[Collected data]
• • • • • • •
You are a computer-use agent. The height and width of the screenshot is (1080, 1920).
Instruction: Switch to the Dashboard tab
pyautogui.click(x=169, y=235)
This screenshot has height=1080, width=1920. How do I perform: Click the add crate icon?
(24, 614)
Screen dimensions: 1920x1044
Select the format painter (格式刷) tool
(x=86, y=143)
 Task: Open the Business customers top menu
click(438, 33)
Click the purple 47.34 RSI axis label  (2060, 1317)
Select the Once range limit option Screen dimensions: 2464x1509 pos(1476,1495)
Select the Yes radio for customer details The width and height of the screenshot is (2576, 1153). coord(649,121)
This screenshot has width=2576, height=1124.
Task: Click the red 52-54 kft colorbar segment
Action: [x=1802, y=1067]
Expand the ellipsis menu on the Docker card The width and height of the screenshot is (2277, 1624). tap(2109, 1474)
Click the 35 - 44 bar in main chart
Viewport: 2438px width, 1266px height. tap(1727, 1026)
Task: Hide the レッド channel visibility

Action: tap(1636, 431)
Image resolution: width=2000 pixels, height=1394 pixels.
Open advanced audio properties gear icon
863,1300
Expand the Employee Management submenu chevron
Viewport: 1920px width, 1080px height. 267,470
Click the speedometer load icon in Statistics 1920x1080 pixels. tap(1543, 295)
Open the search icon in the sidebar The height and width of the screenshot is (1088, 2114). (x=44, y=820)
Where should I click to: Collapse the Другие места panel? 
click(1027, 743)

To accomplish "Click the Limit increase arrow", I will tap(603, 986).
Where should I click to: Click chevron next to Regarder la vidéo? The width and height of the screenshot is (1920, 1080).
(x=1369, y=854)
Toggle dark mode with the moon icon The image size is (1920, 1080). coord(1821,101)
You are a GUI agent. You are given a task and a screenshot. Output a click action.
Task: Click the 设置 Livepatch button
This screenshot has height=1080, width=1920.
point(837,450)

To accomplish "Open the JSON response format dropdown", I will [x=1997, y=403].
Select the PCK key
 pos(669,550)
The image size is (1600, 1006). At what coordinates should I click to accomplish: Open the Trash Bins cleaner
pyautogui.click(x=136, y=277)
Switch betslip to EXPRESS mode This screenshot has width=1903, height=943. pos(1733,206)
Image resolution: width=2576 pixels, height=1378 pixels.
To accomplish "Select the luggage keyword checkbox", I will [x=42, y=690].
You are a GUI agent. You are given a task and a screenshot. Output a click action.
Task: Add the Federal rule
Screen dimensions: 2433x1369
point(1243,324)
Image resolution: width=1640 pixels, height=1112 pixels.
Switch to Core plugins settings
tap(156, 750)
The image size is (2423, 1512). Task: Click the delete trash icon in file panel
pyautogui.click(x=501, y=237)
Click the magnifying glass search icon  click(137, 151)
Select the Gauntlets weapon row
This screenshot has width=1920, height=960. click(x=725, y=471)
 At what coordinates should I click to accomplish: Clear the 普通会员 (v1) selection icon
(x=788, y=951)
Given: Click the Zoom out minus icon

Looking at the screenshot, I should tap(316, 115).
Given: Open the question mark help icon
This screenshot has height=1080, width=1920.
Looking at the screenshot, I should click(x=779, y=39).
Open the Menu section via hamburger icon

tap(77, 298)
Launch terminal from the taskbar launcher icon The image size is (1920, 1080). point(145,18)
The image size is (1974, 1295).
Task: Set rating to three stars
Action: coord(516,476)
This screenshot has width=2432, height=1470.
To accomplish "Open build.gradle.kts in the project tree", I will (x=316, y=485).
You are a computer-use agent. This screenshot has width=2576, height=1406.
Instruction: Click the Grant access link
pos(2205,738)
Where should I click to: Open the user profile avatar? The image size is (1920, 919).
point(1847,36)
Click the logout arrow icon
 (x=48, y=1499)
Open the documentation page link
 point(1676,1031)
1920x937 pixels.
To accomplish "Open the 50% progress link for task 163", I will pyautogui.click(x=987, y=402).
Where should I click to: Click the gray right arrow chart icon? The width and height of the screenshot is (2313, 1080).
• • • • • • •
* [Your assignment]: Check each line above for the word "search" and copy the ones that have it.

* [Solution to this problem]:
Open the search icon in the sidebar The height and width of the screenshot is (1088, 2114). (x=44, y=820)
Click the magnifying glass search icon  click(137, 151)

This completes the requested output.